Can public figures have a private life?

On a visit to Jolo not too long ago, I sat in a huge social hall with then newly-elected ARMM Governor Nur Misuari as he attended to the crowd that had stayed up all night waiting to see him.  There must have been about a thousand people in that rundown building that served as his provisional office.  Many were carrying folders and manila envelopes containing resumes and project proposals.

Misuari looked haggard.  We had scheduled an interview that morning, but it was apparent that he had not slept.  I told him that it was all right for me to wait so he could retreat into his  bedroom and rest awhile.  He said he only needed to freshen up and change his shirt.  He excused himself from the crowd and asked me to follow him to his private quarters.  The quiet sanctuary I expected was filled with about fifty people.  Some sat on the bed, while the rest stood huddled around Leonie, the Chairman’s wife.  Then I realized that politicians could never have private lives.  And that privacy is practically nonexistent in customary societies like Muslim Mindanao.

In the beginning was the public.  The private sphere evolved only with the fragmentation of the traditional extended households into separate nuclear families.  There in the womb of the simple family, private space was carved so that the individual of modern times could emerge.  The quiet home became his refuge, the backstage where no masks need be worn, where he was free from the urgencies of public life.

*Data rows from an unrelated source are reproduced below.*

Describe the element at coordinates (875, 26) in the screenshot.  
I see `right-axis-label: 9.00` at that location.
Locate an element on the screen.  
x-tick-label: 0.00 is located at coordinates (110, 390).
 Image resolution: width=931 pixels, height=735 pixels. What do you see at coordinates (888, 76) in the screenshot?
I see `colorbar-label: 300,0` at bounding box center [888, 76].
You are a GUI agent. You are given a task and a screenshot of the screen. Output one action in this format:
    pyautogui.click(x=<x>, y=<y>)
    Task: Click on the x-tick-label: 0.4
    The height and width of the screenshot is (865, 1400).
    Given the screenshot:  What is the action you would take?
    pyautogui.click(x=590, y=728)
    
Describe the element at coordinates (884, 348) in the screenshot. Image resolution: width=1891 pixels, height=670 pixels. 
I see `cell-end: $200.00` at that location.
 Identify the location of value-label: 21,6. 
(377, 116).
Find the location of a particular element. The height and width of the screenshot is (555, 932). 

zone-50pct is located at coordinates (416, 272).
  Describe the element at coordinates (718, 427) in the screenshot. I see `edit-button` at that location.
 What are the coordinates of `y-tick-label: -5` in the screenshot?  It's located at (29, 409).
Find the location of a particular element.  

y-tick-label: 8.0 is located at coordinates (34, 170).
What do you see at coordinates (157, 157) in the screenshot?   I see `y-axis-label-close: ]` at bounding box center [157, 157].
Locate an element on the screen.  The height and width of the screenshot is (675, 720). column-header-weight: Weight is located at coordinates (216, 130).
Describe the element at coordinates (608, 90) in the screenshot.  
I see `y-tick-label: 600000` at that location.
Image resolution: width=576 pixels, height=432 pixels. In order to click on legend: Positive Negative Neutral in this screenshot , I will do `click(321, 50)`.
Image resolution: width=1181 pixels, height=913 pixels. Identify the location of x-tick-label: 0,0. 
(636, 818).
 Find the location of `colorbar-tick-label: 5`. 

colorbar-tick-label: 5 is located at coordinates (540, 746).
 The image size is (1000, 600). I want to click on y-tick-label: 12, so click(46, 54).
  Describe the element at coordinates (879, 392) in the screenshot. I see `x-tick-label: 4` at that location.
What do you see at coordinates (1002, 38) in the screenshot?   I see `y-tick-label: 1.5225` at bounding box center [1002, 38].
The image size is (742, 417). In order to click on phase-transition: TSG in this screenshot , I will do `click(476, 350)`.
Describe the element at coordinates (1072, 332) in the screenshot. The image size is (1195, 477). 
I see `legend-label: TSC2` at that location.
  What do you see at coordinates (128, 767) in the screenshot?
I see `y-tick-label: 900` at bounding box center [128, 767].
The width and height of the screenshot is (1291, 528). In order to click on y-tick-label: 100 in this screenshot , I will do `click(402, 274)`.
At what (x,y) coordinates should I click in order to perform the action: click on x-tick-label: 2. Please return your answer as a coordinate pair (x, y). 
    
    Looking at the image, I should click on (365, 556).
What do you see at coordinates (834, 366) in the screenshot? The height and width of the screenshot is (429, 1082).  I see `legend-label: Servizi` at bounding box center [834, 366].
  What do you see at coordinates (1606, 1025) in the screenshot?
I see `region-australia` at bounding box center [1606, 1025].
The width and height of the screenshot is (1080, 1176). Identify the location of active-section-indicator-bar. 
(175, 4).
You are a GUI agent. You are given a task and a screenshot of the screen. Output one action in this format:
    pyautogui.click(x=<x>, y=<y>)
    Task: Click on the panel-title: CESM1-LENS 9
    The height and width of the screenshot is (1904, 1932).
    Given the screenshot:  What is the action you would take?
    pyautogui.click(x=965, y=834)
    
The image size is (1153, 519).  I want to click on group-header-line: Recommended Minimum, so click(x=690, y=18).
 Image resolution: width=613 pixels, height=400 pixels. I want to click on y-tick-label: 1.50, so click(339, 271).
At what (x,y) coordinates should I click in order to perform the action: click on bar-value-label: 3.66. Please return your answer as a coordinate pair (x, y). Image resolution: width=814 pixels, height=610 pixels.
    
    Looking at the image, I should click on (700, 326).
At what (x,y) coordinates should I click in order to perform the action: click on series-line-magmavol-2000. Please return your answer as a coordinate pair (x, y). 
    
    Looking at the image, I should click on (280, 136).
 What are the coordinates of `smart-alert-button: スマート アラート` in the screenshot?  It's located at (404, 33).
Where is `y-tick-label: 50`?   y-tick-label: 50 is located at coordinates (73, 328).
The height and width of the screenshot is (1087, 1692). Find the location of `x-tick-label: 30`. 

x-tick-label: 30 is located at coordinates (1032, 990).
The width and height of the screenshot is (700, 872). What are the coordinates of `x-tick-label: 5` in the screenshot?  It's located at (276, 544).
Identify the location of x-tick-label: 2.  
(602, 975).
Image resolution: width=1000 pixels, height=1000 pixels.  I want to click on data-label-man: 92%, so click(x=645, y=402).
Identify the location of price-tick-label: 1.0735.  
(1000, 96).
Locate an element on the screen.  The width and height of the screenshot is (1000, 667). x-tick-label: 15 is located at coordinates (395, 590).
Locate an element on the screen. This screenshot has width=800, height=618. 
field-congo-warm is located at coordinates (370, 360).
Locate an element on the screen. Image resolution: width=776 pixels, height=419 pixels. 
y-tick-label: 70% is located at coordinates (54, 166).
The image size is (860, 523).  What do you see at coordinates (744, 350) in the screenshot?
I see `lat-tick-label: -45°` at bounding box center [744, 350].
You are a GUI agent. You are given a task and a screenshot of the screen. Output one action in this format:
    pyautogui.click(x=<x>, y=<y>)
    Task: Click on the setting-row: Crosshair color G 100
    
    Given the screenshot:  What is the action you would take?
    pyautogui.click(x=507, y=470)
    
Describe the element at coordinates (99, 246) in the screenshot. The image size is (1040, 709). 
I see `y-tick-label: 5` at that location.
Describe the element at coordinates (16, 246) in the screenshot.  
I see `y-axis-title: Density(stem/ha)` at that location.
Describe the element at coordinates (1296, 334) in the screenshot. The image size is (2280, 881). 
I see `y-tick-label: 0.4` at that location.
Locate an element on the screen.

If the norm of privacy is an invention of modern times, how then does one explain the current obsession of the most modern nation on earth with the sexual life of its president?  The unremitting voyeuristic feast that has been served by the US media on the Clinton-Lewinsky affair just seems astonishingly out of sync with the art of privacy that we associate with the American way of life.  Why have Americans allowed such radical intrusion into the ethic of private life?  What hidden resentments fuel this humiliating carnival of the presidential libido?  In an effort to find some answers to these  questions, I turned to the fascinating 5-volume work provocatively titled “A History of Private Life” (Harvard Univ. Press, 1991), by Antoine Prost and Gerard Vincent. The fifth volume in this collection, subtitled “Riddles of Identity in Modern Times”, is particularly illuminating.

Prost writes: “The turn-of-the-century press was oriented entirely toward public life.  The subject might be politics or the local country fair, but it was public not private.  The papers did not tell readers about themselves.  They gave advice about farming or politics but avoided personal topics…. A newspaper was not a looking glass.”

But the last 100 years have taken us very far.  After television breached the walls of the home and the TV set became a permanent fixture in the living room and bedroom, the division between public and private became blurred.  News used to be about events external to us, says Prost, but today “we are all supposed to become involved in the issues of the day.  General problems are cast in the form of particular examples with which one is supposed to identify; issues are dramatized and emotionalized.  We watch the events of the day unfold ‘live’ on the screen as if we were actors rather than spectators.  The boundary between private life and public life is eroded.”

The personal engagement of the viewer with what is shown on TV has been perfected by American talkshows.  These programs specialize in the public baring of the private life of their guests.  This format began with celebrity talkshows.  Actors and showbiz personalities are invited to momentarily lower the barriers and allow their fans a glimpse of their private side.  In this very public setting, they talk of their past as abused children, of their failed marriages and illnesses, and of the everyday idiosyncrasies that link them to the private world of their fans.

The politicians soon caught on with this mania.  The camera was invited into their kitchens and living rooms.  Their families became visible.  They began to be photographed going to church or deep in prayer – events that used to reside exclusively in the private realm.

Even their pets became the darling of a public made more and more curious about the personal lives of their leaders.  What was going on? As Prost puts it: “The public figure must dramatize his private qualities in order to establish his credibility with the viewing public.”

This new public accessibility into the corridors of a person’s soul made it okay for ordinary people to bare themselves on camera in exchange for a moment of immortality.  They are now seen daily on US television, and increasingly by our own imitative local TV  – spouses sorting out their differences, lovers replaying their quarrels, parents and children showing their most intimate and vulnerable selves before a sympathetic, agitated, amused, and entertained public.

What this has led to is a culture of insatiable voyeurism, a type of addiction that relentlessly feeds on the private. In an ironic way, we may view this as the revenge of the private upon the public.  Through television, politicians and celebrities invaded private homes, “spoke the language of private life in approaching public issues,” and became part of the family.  The cost of this is that they themselves are now denied a separate private life.

But describing it in these terms does not make it right.  I am still appalled by the kind of treatment that President Clinton is getting from the US media, and I am dismayed even more by the American media’s incapacity for introspection.